Día veinte del mes. Nos llega un gasto inesperado y nos sería de gran ayuda disponer de un adelanto de nuestra nómina. No sabemos si es posible tenerlo, ni cuánto se nos permite pedir, y acudir a nuestro jefe para preguntarle nos resulta un tanto incómodo, así que lo mejor es acudir a la ley. El artículo 29 del Estatuto de los Trabajadores dice que “el trabajador y, con su autorización, sus representantes legales tendrán derecho a percibir, sin que llegue el día señalado para el pago, anticipos a cuenta del trabajo ya realizado”. Es decir: sí, tenemos derecho a pedir un anticipo de salario. Pero veamos algunos detalles a tener en cuenta a la hora de pedir este adelanto.

Condiciones a la hora de pedir un anticipo de salario

Una vez que sabemos que es posible pedir un anticipo salarial, es importante conocer algunos datos en relación con cuánto dinero pedir, cuántas veces y a quién dirigirse. Ante todo, puesto que se trata de una petición puntual que surge de una falta de liquidez ante una situación específica, pero que a la vez implica cierta inmediatez, la empresa debería conceder el adelanto sin ningún inconveniente y con rapidez. Eso sí, es importante tener en cuenta que se trata de un derecho excepcional, y que no se puede convertir en un hábito, pues este proceso supone para la empresa un reajuste económico, por lo que podría mostrar reticencia e incluso exigir una justificación. También es importante saber que la ley establece anticipos conforme a la nómina mensual y no, por ejemplo, conforme a las pagas extras.

Pedir un anticipo

Con respecto a cuánto dinero se puede pedir, la normativa no establece una cuantía concreta, aunque sí un límite: el trabajador solo tiene derecho a un adelanto del trabajo ya realizado y no del futuro, por lo que no es posible pedir un adelanto de nóminas futuras. Es decir, si pedimos un anticipo de salario el día veinte, solo podremos percibir el correspondiente a los diecinueve días anteriores.

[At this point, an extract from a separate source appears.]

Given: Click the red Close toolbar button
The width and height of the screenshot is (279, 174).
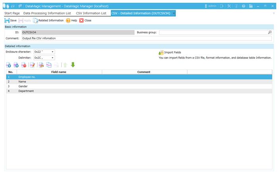Looking at the screenshot, I should click(x=85, y=20).
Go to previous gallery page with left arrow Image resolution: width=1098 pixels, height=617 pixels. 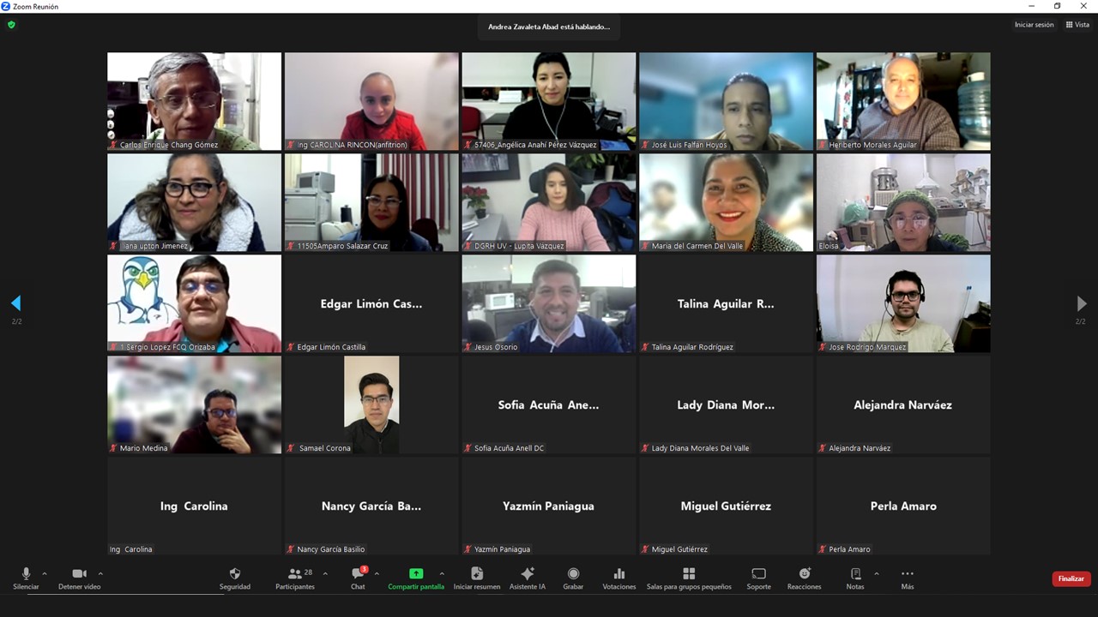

¿Y a quién se lo pedimos? Esto dependerá en gran medida del tipo de empresa y su tamaño: puedes acudir directamente a tu jefe o a la persona encargada, o escribir al departamento de recursos humanos. Esto último, sobre todo en las empresas más grandes y con más categorías de empleados).

A tener en cuenta: los convenios colectivos

Sin embargo, puesto que la normativa general no es extensa en cuanto a este asunto, son los convenios colectivos los que han acabado estableciendo regulaciones específicas. De esta forma, tanto el trabajador como la empresa saben a qué condiciones acogerse con respecto al anticipo salarial. Esto no tiene por qué ser negativo, pues de hecho establecen la ventaja de poder solicitar préstamos.

Cada convenio colectivo es diferente, pero, por ejemplo, el de Madrid establece que el personal con un año de antigüedad puede solicitar un anticipo sin intereses de hasta cinco nóminas, aunque en circunstancias concretas como el fallecimiento del cónyuge, internamiento hospitalario, asistencia médica, etc.

Por tanto, a modo de resumen, es posible por ley pedir un adelanto de nuestra nómina ante un apuro económico puntual, aunque solo percibiremos lo trabajado hasta el momento y no es recomendable reincidir en la petición. Asimismo, los convenios colectivos han establecido regulaciones específicas, por lo que es aconsejable consultarlos para conocer los detalles de anticipos de salario e incluso préstamos ante circunstancias muy excepcionales.